● Task instructions:
1) According to the book review, around when did peat formation begin in the marsh?
2) Copy the stretch of the book review between "In the west of the marsh, no" and "at that time.", inclusive.

● Quoted passage:
++++++
Romney Marsh: Environmental change and human occupation in a coastal lowland.
Bell, Martin
JILL EDDISON, MARK GARDINER & ANTONY LONG (ed.). (OUCA Monograph 46.) xii+220 pages, illustrations. 1998. Oxford: Oxford
University Committee for Archaeology; 0-94781646-1 paperback [pounds]25.
Wetland archaeological research in Britain has tended to be pursued
through large-scale and in recent years costly major projects. The work
of the Romney Marsh Research Trust provides an alternative approach
which draws on, and gives a full and independent voice to, scholars from
very diverse disciplinary backgrounds - especially in this volume
coastal change, palynology, medieval archaeology and history. This is
the third volume to be published in a decade by the Trust following
Eddison & Green (1988) and Eddison (1995).
The marsh's geomorphic origins continue to engage attention.
The offshore seismic (Chirp) study by Dix et al. showed no evidence of a
previously hypothesized major gravel barrier to seaward, the marsh being
founded on a massive sand body. Borehole survey is on an impressive
scale, one study by Spencer involving 3400 boreholes and two transects
of 10 km. Synthesis by Long and others shows it is increasingly possible
to develop a spatial picture of wetland history. Peat formation began
around 6000 cal BP in protected valleys in the west of the marsh and
spread east. Subsequent inundation of the peat from a tidal inlet in the
east was most extensive around 2300 cal BP, although an island of raised
bog stood clear of brackish influence until it was inundated about 1000
cal BP. Together with other late peats in marginal valleys, this could
provide important evidence of continuity and change in the pattern of
wetland exploitation from later prehistory to the Medieval period (Bell
& Dark 1998).
In the west of the marsh, no later Holocene marine entry seems to
have been effected until barrier-breaching in the 13th century. Even so,
the existence of many Domesday salterns in this area surely implies a
significant, if perhaps only temporary, breach at that time.
++++++
(Entries for item positions)
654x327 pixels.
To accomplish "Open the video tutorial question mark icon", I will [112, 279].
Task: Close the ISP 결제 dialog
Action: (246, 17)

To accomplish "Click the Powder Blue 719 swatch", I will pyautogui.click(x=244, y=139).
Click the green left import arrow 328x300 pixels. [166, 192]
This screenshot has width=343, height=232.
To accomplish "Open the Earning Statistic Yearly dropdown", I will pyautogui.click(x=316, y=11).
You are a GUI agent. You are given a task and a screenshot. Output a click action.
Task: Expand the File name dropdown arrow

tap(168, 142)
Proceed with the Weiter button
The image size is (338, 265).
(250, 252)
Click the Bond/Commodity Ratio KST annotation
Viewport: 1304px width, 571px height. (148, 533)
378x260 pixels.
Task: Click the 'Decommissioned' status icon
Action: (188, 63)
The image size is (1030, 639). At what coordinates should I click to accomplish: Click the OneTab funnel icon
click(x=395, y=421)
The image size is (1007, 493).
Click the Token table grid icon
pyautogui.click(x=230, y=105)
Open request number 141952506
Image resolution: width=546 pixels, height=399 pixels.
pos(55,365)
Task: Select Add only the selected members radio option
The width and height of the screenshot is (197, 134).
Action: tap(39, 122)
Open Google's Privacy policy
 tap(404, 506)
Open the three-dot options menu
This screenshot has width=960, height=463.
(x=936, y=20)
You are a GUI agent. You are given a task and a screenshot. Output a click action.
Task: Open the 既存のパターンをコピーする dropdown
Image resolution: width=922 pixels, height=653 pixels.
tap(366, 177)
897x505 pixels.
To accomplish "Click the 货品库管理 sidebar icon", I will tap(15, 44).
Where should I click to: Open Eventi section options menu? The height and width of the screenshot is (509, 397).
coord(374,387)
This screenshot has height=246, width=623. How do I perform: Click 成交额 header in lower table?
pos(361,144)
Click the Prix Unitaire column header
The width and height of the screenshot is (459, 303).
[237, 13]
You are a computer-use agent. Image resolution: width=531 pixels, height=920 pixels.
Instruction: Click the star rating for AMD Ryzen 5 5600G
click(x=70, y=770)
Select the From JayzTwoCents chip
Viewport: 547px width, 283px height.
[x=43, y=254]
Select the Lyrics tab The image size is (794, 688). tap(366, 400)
++++++
● Expected answers:
1) Around 6000 cal BP.

2)
In the west of the marsh, no later Holocene marine entry seems to
have been effected until barrier-breaching in the 13th century. Even so,
the existence of many Domesday salterns in this area surely implies a
significant, if perhaps only temporary, breach at that time.